If the vise checks good then there is something off on the machine itself. It could possibly be the ways are not square with each other on the knee.


----------



## rock_breaker (Feb 12, 2018)

If you turned the work piece end for end then put your machined side down on the vise wouldn't that give you a parallelogram of sorts even if your machine is out of tram? The movable jaw on my vise moves upward when tightened so I have to tap the work piece down. I have had some luck using  round stock between the moveable jaw and the work-piece.   Also is the cutting tool secured really tight?  I No solutions here just questions. 
Have a good day
Ray


----------



## Dredb (Feb 12, 2018)

Some basic checks should tell you if your machine is straight and square. 
Just about all vises will hold a work piece, some do it much better than others. The problems are that the vise may not be flat or square and that the work piece may move about when you tighten it.
Hold the work piece in the vise, insert 2 parallels under, lightly tighten vise then tap down the work piece with a copper/lead/whateveryouhave/ mallet until parallels are gripped, a piece of paper under the end of each parallel makes it easy to check. Fully tighten vise, recheck paper and start cutting. Turn work piece over, deburr, replace in vise as above and cut 2nd side.
Just slapping the part in the vise and tightening the handle probably won't give you the result you're looking for.


----------



## 4GSR (Feb 12, 2018)

Your using an all angle vise there.  It has to be trammed in, you can't rely on the vernier scale on the vise.  They just get you close to square and parallel.  And follow what the others have said on tramming the vise in.


----------



## Billh50 (Feb 12, 2018)

Ken,
He is milling from the top. So it has to be a parallel to table problem. Also even if the head is not trammed to the table the sides should be parallel. Just side to side would be concave slightly. And then not real bad unless tram is way off. So either the part is not sitting flat in vise, vise bottom is not flat and parallel. Or table is actually moving in a downward slope. Which would indicate a machine problem in the ways.


----------



## Mitch Alsup (Feb 12, 2018)

Take a tall parallel and clamp it in the vise--tall enough to stand clear of the jaws when tightened.
Take a dial indicator and mount it in the spindle.
Take a reading of the parallel across its length on the top and on both sides. This should <ahem> indicate where the problem lies.


----------



## Mitch Alsup (Feb 12, 2018)

Take a tall parallel and clamp it in the vise--tall enough to stand above the jaws of the vise.
Take a dial indicator and mount it in the spindle.
Take a measurement of the parallel along the top and on both sides--this should <ahem> indicate where the problem lies.


----------



## RJSakowski (Feb 12, 2018)

The first thing that I would do would be to check the gib adjustment as loose gibs can cause lifting of the table in extreme positions.

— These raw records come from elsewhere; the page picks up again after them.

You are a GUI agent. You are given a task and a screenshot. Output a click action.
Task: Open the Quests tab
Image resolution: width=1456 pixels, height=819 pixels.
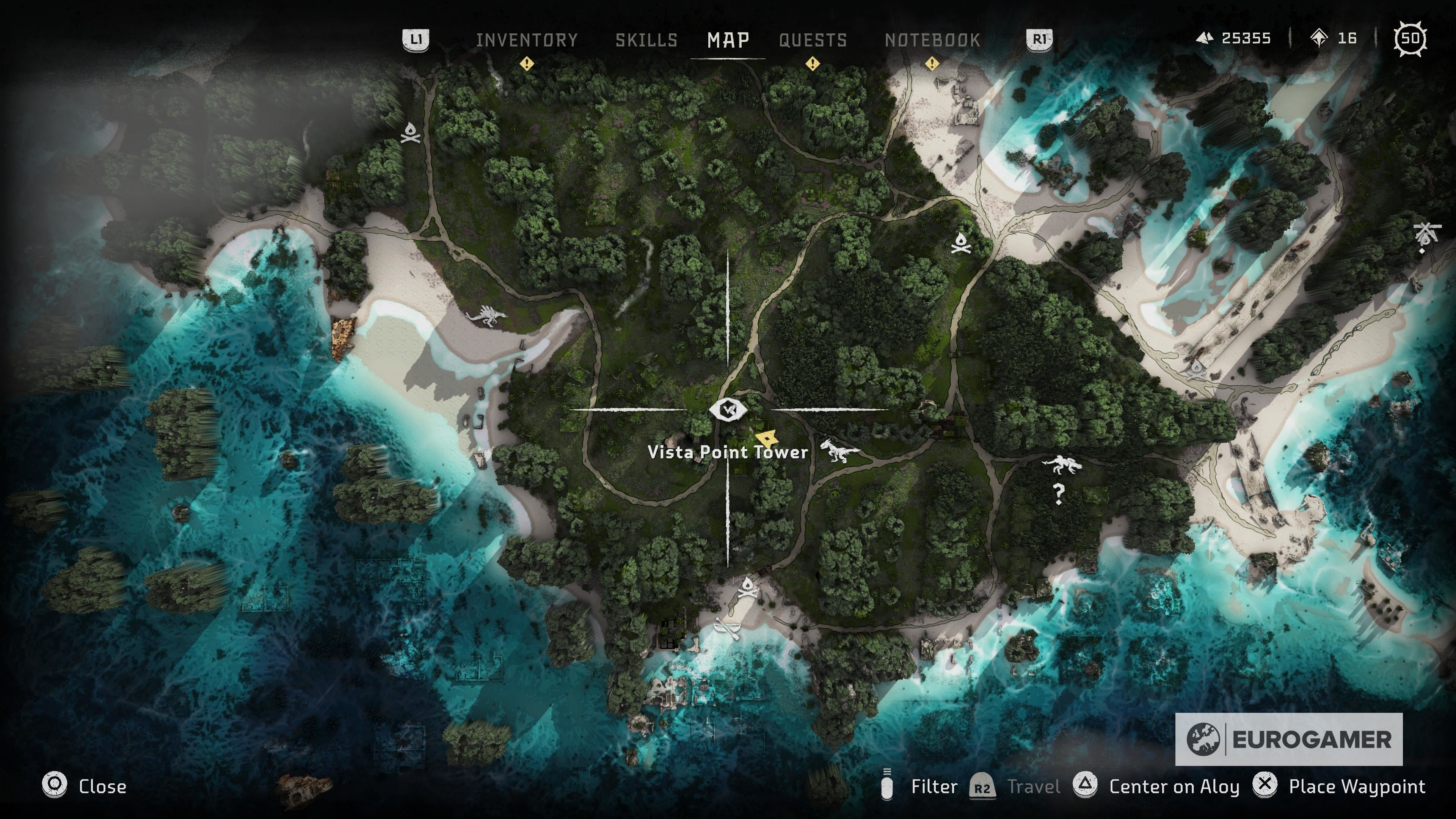(812, 39)
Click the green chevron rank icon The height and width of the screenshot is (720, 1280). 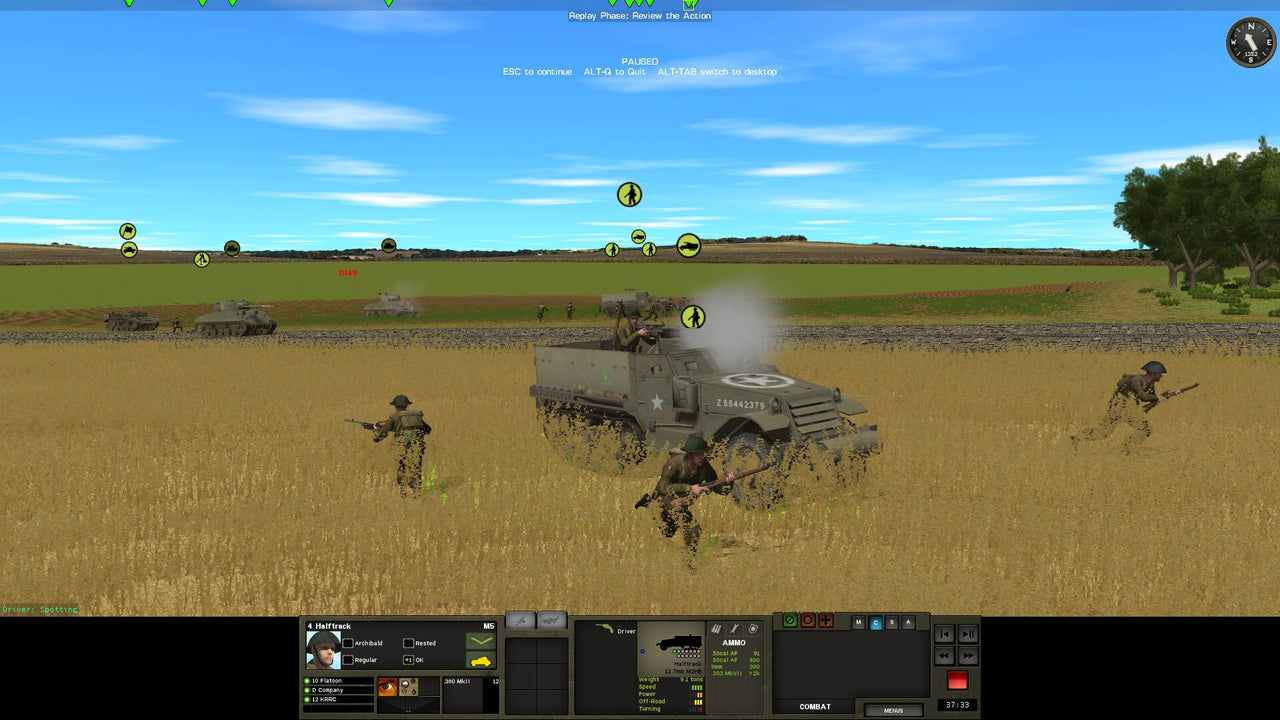pyautogui.click(x=481, y=639)
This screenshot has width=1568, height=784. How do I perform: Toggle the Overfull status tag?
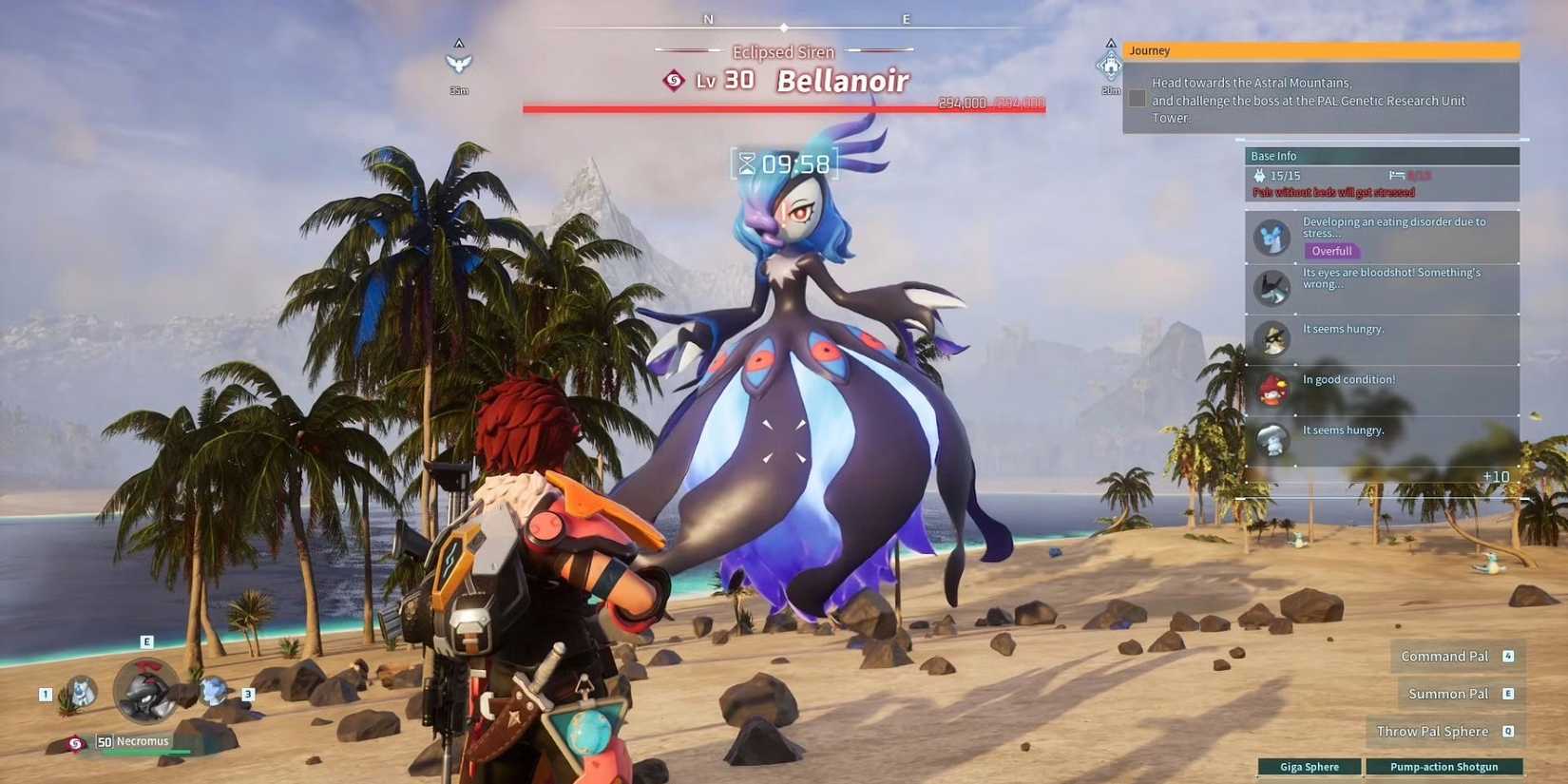tap(1331, 251)
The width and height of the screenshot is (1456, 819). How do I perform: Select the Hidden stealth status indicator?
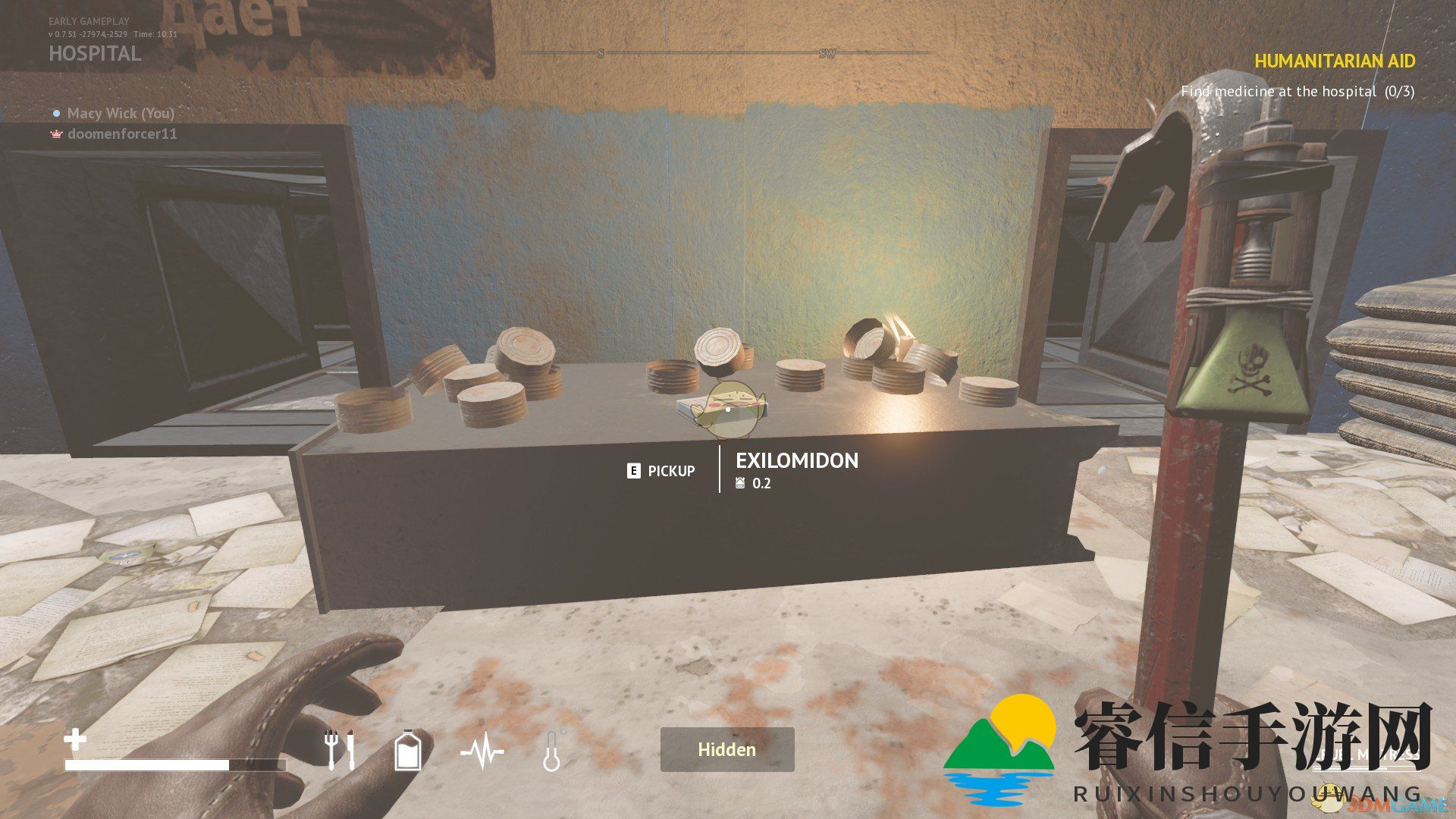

I would mount a dial or test indicator in the spindle and sweep the table surface in the direction parallel to the vise jaws.  You should not see a significant change in the reading.  If you do, it indicates that the table surface is not parallel to the ways.  Assuming that you see no change in the reading, next sweep a parallel as described by Mitch.  If you see a change in the reading there, the problem is in the vise. 

The case of the table surface being non parallel to the ways can be cured in two ways.  The first would be to resurface the table.  Since the mill wouldnt be able to access the entire surface, the table would have to be removed and resurfaced externally.  A second cure would be to mount an intermediate plate and mill the surface with a small diameter end mill rather than a facing tool to minimize any effect of poor tramming.  This surface should be true to the ways.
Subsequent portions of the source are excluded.